··· Trecho do texto ···

Em uma coluna entitulada “Como os jogos vão mudar a humanidade como a conhecemos”, o economista americano Tyler Cowen traz dois pontos interessantíssimos para refletir sobre o universo dos games, sobretudo neste momento em que está todo mundo avaliando o consumo de jogos e a relação com as telas.
Ele diz que os jogos estão mudando dois aspectos decisivos do mundo contemporâneo: a cultura e a regulamentação. Para ele, este é um caminho sem volta.
A cultura, segundo ele argumenta, “nunca foi sobre mundos autocontidos”. Para manusear e produzir produtos culturais, ao menos os bons, é preciso ter acesso e capacidade de articular referências. Os jogos rompem com esse padrão porque são um “sistema fechado”, voltado para si. É comum encontrar um grande artista que manipula a linguagem de jogos com excelência, sem saber muito sobre a cultura mais ampla.

··· Linhas de dados ···

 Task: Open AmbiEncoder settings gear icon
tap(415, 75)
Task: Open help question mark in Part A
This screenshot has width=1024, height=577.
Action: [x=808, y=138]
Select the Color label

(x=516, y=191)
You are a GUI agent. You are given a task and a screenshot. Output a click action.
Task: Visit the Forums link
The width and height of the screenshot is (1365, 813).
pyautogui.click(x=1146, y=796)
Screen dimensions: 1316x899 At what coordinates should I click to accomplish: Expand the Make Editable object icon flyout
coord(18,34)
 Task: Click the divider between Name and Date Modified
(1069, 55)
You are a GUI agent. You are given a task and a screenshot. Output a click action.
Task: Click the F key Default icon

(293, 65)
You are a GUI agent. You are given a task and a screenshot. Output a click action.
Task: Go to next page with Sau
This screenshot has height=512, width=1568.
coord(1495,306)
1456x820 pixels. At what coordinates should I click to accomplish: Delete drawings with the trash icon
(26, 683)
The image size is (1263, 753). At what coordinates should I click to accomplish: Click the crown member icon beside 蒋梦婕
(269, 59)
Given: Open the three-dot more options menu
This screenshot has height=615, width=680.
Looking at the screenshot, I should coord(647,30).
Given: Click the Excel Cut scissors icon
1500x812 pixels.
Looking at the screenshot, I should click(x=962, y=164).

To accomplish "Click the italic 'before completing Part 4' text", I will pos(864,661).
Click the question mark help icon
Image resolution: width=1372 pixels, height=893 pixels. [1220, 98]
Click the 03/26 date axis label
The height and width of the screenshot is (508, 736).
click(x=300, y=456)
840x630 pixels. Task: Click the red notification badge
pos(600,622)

···

Tarefas
1) Liste todas as expressões que aparecem entre aspas no texto sobre jogos.
2) Edite o texto sobre jogos, começando em "Ele diz que" e indo até "cultura mais ampla.", e troque "regulamentação" por "legislação".
Responda usando somente o trecho do texto.

Respostas por tarefa
1)
- “Como os jogos vão mudar a humanidade como a conhecemos”
- “nunca foi sobre mundos autocontidos”
- “sistema fechado”

2)
Ele diz que os jogos estão mudando dois aspectos decisivos do mundo contemporâneo: a cultura e a legislação. Para ele, este é um caminho sem volta.
A cultura, segundo ele argumenta, “nunca foi sobre mundos autocontidos”. Para manusear e produzir produtos culturais, ao menos os bons, é preciso ter acesso e capacidade de articular referências. Os jogos rompem com esse padrão porque são um “sistema fechado”, voltado para si. É comum encontrar um grande artista que manipula a linguagem de jogos com excelência, sem saber muito sobre a cultura mais ampla.